Any help is welcomed. Thank you.
On
An entire function is a nonconstant polynomial if and only if it is proper (in other words if $K$ compact and $f^{-1}(K)=L$ then $L$ is compact)
Proof: exercise for the OP with the following hints:
A non constant polynomial satisfies $|f(z)| \to \infty, |z| \to \infty$ (why?) Show that this implies $f$ proper (use contradiction and the fact that compact is equivalent to closed and bounded in the plane)
Conversely, show that $f$ entire proper implies $|f(z)| \to \infty, |z| \to \infty$ (see hint above)
Conclude that $f$ is polynomial - one can do it using machinery like the density of image near essential singularities, but also one can simply consider $g(z)=1/f(1/z)$ which is holomorphic near zero and has a removable singularity at zero with value zero.

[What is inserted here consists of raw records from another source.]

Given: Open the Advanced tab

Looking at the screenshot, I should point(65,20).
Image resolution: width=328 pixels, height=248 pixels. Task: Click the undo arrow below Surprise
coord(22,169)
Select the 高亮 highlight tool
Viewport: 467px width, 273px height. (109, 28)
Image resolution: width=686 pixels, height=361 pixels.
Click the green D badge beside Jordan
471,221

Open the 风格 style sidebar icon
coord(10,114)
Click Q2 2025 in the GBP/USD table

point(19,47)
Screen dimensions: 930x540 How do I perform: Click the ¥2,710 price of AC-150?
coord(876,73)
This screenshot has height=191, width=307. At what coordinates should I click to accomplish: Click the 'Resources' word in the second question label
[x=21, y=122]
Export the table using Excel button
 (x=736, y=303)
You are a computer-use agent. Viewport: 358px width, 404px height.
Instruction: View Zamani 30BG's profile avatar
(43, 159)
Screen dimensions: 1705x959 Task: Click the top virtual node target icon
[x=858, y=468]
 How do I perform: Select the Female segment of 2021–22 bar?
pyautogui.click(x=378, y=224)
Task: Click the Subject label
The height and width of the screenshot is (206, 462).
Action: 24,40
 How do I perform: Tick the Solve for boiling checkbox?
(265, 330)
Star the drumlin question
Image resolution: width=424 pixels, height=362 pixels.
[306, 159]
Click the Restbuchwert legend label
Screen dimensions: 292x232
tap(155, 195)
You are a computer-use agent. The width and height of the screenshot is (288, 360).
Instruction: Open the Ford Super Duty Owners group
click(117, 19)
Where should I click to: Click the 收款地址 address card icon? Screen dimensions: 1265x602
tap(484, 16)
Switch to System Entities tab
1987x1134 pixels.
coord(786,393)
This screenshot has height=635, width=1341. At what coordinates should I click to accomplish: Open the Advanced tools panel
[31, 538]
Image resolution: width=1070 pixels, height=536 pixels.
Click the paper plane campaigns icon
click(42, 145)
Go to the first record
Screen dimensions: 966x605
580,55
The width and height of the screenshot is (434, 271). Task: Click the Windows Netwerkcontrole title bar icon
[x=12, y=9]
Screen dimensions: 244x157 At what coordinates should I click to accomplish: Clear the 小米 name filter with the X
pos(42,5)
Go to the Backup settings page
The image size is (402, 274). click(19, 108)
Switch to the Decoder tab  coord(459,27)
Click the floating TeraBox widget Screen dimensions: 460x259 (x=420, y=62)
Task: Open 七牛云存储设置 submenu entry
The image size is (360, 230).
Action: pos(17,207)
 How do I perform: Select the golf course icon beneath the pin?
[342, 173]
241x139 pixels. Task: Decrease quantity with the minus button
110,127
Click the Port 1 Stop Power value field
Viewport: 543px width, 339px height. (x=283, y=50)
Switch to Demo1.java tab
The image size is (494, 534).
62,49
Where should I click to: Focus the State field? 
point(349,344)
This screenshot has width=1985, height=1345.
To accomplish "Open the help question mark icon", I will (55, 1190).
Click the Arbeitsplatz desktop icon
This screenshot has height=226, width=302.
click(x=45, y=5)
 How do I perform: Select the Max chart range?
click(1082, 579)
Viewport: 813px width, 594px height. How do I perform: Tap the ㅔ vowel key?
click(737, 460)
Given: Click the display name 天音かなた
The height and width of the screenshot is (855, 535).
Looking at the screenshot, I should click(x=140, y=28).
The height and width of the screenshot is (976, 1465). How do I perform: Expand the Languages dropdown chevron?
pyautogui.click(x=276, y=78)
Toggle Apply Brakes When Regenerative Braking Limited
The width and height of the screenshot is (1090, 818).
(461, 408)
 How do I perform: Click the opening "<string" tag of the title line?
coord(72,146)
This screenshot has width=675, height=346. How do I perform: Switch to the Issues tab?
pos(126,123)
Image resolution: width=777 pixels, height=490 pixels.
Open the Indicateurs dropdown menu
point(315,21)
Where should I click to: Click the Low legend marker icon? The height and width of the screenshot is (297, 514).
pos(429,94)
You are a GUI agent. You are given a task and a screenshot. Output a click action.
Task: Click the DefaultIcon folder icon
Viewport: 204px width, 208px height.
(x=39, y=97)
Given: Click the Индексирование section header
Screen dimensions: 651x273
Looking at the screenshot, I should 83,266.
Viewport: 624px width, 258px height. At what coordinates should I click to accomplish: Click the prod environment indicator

If $k \ge 1$ is the order of the zero of $g$ there, show that it then follows that $f$ is a polynomial of degree $k$ by showing that $f(z)/z^k \to c \ne 0, \infty, |z| \to \infty$
On
If for some finite $M$, an entire function$f$ satisfies $\mathrm{lim}_{z\rightarrow\infty}|f(z)|=M$ then $f$ is constant.
If $\mathrm{lim}_{z\rightarrow\infty}|f(z)|=M$ then $f$ is bounded in a neighborhood of $\infty$. That is, there is $R>0$ such that $f$ is bounded in $\{z\in\Bbb{C}:|z|>R\}$. And since $\{z\in\Bbb{C}:|z|\leq R\}$ is compact, so $f$ is bounded on it also. Hence $f$ is a bounded entire function.
If there exist a nonnegative integer $n$ and constant $M$ such that $$|f(z)| \le M|z|^n$$ for all $z\in \Bbb C$, then $f$ is a polynomial of degree at most $n$.
The proof is similar to showing that bounded entire functions are constant. Cauchy's estimate tells us that $$|f^{(n+1)}(0)| \le \sup_{|z| \le R}\dfrac{(n+1)!|f(z)|}{R^{n+1}} \le M(n+1)!\dfrac{1}{R}$$ for all $R > 0$. Letting $R\to\infty$ tells us that $f^{(n+1)}(0) = 0$.
A similar application shows that $f^{(k)}(0) = 0$ for all $k > n$ and thus, the power series at $0$ reduces to just the first $n$ terms. Since the function is entire, the function equals this power series everywhere.
The above is a necessary condition if we modify it to be:
If $f$ is a polynomial, then there exists a nonnegative integer $n$ and constants $M, R > 0$ such that $$|f(z)| \le M|z|^n$$ for all $z$ satisfying $|z| > R$.